Exercise goal: The answer consists solely of the lines running from the one with "Expand the Display Style dropdown arrow" through the final line below, transcribed exactly and without any pictures.

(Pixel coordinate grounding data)

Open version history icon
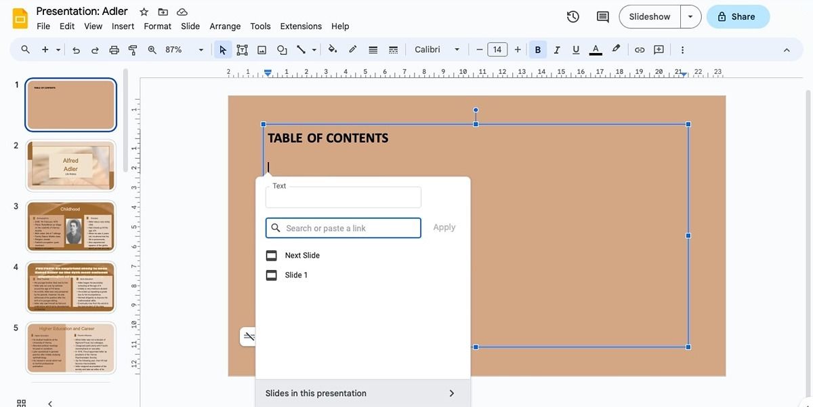Viewport: 813px width, 407px height. pos(572,16)
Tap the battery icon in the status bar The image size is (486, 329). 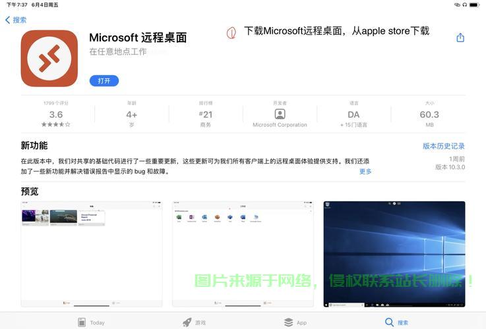(x=474, y=5)
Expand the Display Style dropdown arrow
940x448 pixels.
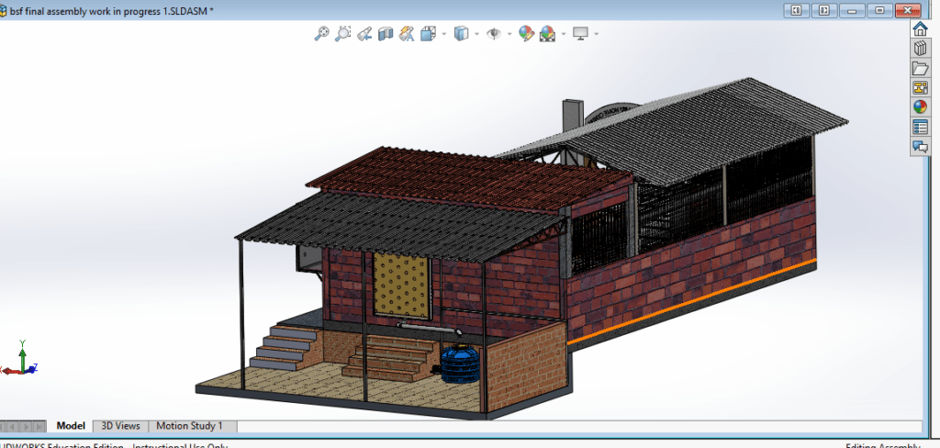tap(476, 35)
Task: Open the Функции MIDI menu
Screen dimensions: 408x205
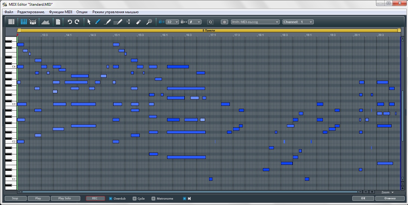Action: click(61, 12)
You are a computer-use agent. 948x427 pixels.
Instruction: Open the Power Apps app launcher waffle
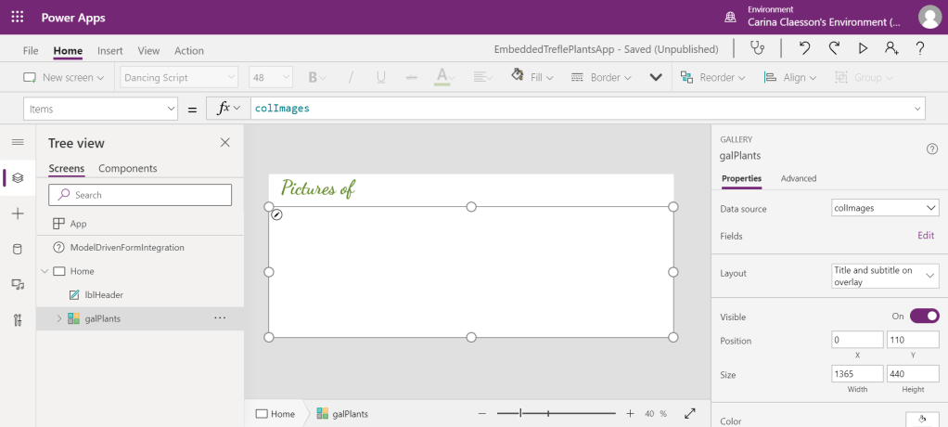coord(17,18)
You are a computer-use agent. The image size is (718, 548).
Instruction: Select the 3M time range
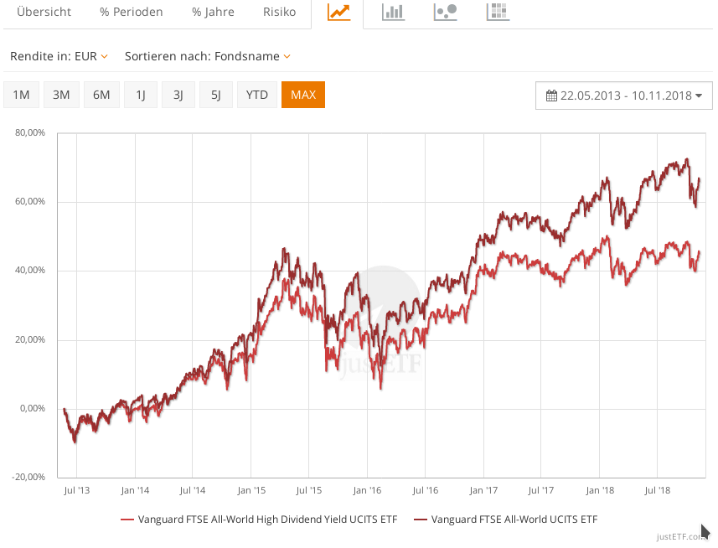(x=61, y=95)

Solution for this problem:
Expand the Display Style dropdown arrow
940x448 pixels.
tap(476, 35)
Task: Open the Функции MIDI menu
Screen dimensions: 408x205
Action: click(61, 12)
You are a computer-use agent. 948x427 pixels.
Instruction: Open the Power Apps app launcher waffle
coord(17,18)
You are a computer-use agent. The image size is (718, 548).
Instruction: Select the 3M time range
(x=61, y=95)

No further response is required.